TypeScript や Node.js のエコシステムに関する知識が必要になりますが、使いこなせると非常に強力なツールとなるので学習するメリットは大きいと考えています。
公式から以下のテンプレートリポジトリが公開されているので、最初は clone するだけで使い始めることができます。
また、SRE チームでは複数のカスタムアクションや Composite Action を運用しており、それぞれ独立したリポジトリを作ると認知負荷につながってしまうため、npm workspaces を使って1つのリポジトリに集約しています。
sre-actions
├── codeowners-validator
├── manifest-analyzer
├── terraform-lockfile-checker
├── ...
├── package.json
├── tsconfig.json
└── ...
事例紹介
最後にこれらの Tips を活用した弊社 SRE チームの事例をいくつか紹介します。
terraform-lockfile-checker
Terraform の lockfile (.terraform.lock.hcl
)をコミットしているかチェックするためのアクションです。変更があったディレクトリを tj-actions/changed-files
アクションで取得し、その中に lockfile が含まれていない場合はコメントで警告を出しています。
codeowners-validator
CODEOWNERS に指定できるのはユーザーまたはチームであり、GitHub App を Bot ユーザーとして指定することはできません。
また、Renovate による automerge 機能は renovate-approve
という GitHub App で自動的にレビューを通すことで実現されています。
これらの仕様により、GitHub 側で CODEOWNERS によるレビューを必須にすると、Renovate の automerge が機能しなくなるという課題があります。
このアクションは上記の課題を解決するために、CODEOWNERS に GitHub App も指定できるようにして renovate-approve
がレビューを行ったかどうか検証します。これを必須のステータスチェックとすることで Renovate の automerge が機能するようにしています。

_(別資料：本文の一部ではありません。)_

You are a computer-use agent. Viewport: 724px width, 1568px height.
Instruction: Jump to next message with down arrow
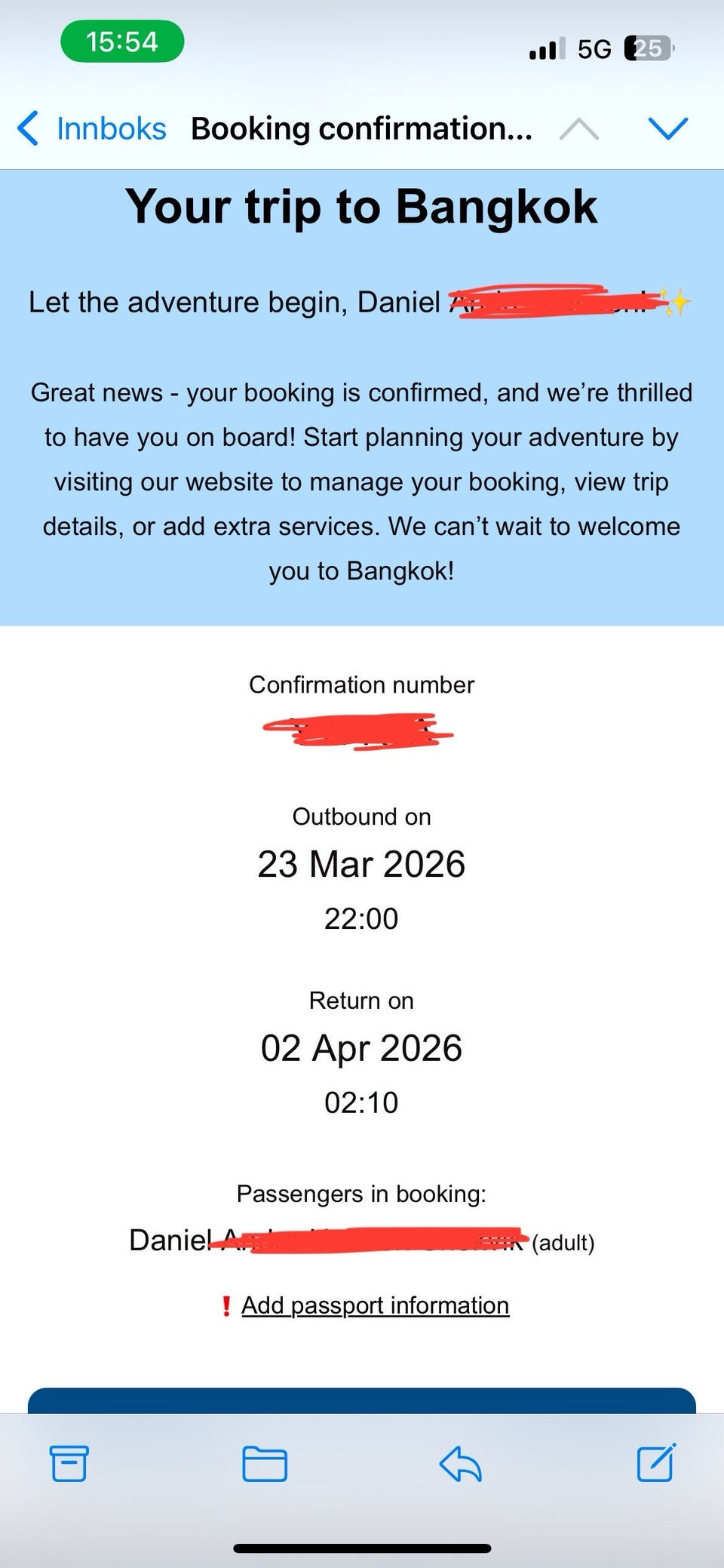pos(667,129)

実装としては、CODEOWNERS ファイルの解析や判定ロジックを記述するために TypeScript でカスタムアクションを定義しています。
manifest-analyzer
こちらは Kubernetes マニフェスト用のアクションです。Kustomize を展開して差分を可視化しつつ、各種静的解析を実行しています。
詳細については以下の記事にまとめていますが、複数のリポジトリから呼び出されることを前提に Composite Action として作られています。
まとめ
今後は GitHub Actions や GitHub Apps をさらに活用して、開発者にゴールデンパスを提供する Bot を開発したり、静的解析をさらに充実させたりしていきたいと考えています。
ここまで GitHub Actions を活用した取り組みを紹介しましたが、少しでも参考になることがあれば幸いです。